[Page text]:
######

Independence and Autonomy

The emotion and passion that accompany a grass-roots push for creating microservices can be viewed as a mutiny against monolithic environments. We believe this is due to a broad range of reasons, two of which are:

  • Infrequent, expensive, all-or-nothing maintenance windows.
  • Constrained technology choice due to well-intentioned, but heavy-handed, centralized governance.

In these environments, change cannot be made without significant risk because everything is interrelated with everything else: it is the opposite of an agile ecosystem.

A dominant factor in creating and preserving agility lies in ensuring each service is independent and autonomous. Each service must be capable of being started, stopped, or replaced at any time without tight coupling to other services. Many other characteristics of microservice architectures follow from this single factor.

Microservices should act as encapsulations (or bounded contexts, as will be discussed in Chapter 2, “Creating Microservices in Java” on page 9, guarding the implementation details of the application. This allows the service’s implementation to be revised and improved (or even rewritten) over time. Data sources, especially, must be private to the service, as will be discussed in depth in Chapter 5, “Handling Data” on page 41.

If deploying changes requires simultaneous or time-sensitive updates to multiple services, "you are doing it wrong". There may be good, pragmatic, reasons behind requiring these updates, but it should prompt a review of the relationships between your services. There are a few possible outcomes:

  • You need to revise your versioning strategy to preserve the independent lifecycle of services.
  • The current service boundaries are not drawn properly, and services should be refactored into properly independent pieces.

Refactoring services will happen, especially when creating an application from scratch. Identifying services will be discussed more in Chapter 2, “Creating Microservices in Java” on page 9, but take it as a given that you will get some things wrong. The ability to react and refactor services as problems are discovered is a benefit of the microservices approach.

A quick note about polyglot and language-agnostic protocols

Polyglot is a frequently cited benefit of microservice-based architectures. On the one hand, the ability to choose the appropriate language or data store a service is providing can be very powerful, and can bring a lot of efficiency. On the other hand, the use of obscure technologies can complicate long-term maintenance and inhibit the movement of developers between teams. Create a balance between the two by creating a list of supported technologies to choose from at the outset, with a defined policy for extending the list with new technologies over time. Ensure that non-functional or regulatory requirements like maintainability, auditability, and data security can be satisfied, while preserving agility and supporting innovation through experimentation.

Polyglot applications are only possible with language-agnostic protocols. Representational State Transfer (REST) architecture patterns define guidelines for creating uniform interfaces that separate the on-the-wire data representation from the implementation of the service5. RESTful architectures require request state to be maintained by the client, allowing the server to be stateless. The shared concepts between REST and microservices should be apparent.

Hyper Text Transfer Protocol (HTTP) is the lingua franca of the internet, providing a common communication language for all applications. It has an expressive set of verbs and return codes that are only just beginning to realize their potential with the adoption of REST.

REST/HTTP interactions are inherently synchronous (request/response) in nature. Asynchronous communications also play a significant role in maintaining loose coupling between microservices. Again, language-agnostic protocols come to the forefront, with standards like AMQP (Advanced Message Queueing Protocol) and MQTT (MessageQueuing Telemetry Transport) edging out language-specific mechanisms like JMS (Java Message Service). Chapter 3, “Locating services” on page 25 will explore the differences between synchronous and asynchronous interaction patterns in more detail.

JavaScript Object Notation (JSON) has emerged in microservices architectures as the wire-format of choice for text-based data, displacing Extensible Markup Language (XML) with its comparative simplicity and conciseness. Binary serialization frameworks do exist (Apache Avro6, Apache Thrift7, Google Protocol Buffers8), but use of these protocols should be limited to internal services and deferred until the interactions between services are well understood.

######

[Stored data entries]
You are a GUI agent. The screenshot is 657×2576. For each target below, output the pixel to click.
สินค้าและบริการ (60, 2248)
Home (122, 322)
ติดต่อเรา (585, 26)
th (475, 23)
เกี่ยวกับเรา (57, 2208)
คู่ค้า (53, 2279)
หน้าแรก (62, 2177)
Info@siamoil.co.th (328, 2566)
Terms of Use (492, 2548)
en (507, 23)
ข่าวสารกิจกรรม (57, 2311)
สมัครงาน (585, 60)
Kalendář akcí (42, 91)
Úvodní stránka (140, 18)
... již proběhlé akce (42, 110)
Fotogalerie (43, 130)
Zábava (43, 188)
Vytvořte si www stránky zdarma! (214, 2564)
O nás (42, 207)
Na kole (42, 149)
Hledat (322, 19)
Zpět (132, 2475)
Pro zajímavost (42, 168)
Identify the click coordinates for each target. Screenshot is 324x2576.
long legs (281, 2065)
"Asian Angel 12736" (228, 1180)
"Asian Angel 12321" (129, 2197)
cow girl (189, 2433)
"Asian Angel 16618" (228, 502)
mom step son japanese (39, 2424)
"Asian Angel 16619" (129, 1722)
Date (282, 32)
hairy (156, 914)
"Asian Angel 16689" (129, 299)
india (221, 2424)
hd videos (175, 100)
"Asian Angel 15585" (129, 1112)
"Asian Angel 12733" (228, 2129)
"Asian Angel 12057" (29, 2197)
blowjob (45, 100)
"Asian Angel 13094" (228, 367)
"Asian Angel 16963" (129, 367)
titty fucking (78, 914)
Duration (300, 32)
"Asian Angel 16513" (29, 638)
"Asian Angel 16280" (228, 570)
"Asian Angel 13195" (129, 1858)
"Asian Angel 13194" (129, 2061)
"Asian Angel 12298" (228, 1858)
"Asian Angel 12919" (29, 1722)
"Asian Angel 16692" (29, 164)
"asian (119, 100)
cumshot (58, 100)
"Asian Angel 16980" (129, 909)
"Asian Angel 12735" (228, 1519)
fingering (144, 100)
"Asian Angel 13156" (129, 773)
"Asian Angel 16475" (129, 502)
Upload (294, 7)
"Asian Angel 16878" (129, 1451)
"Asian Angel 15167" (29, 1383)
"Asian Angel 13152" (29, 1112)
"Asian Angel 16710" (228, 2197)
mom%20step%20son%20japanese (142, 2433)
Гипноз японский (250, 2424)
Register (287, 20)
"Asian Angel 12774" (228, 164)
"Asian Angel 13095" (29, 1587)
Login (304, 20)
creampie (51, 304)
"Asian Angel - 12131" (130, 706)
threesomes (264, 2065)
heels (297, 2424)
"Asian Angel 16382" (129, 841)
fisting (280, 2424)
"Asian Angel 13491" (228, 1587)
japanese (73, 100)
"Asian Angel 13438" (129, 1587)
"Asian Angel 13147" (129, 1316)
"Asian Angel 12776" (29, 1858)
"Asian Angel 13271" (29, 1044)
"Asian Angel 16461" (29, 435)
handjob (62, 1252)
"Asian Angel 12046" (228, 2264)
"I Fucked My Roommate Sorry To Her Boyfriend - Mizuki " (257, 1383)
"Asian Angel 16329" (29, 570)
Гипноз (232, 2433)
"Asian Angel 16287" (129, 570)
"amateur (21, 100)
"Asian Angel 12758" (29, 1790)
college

######

[Your goal]:
Print the section of the microservices passage that starts with the words containing "In these environments, change" and ends with "this single factor.", unchanged.

[Answer section]:
In these environments, change cannot be made without significant risk because everything is interrelated with everything else: it is the opposite of an agile ecosystem.

A dominant factor in creating and preserving agility lies in ensuring each service is independent and autonomous. Each service must be capable of being started, stopped, or replaced at any time without tight coupling to other services. Many other characteristics of microservice architectures follow from this single factor.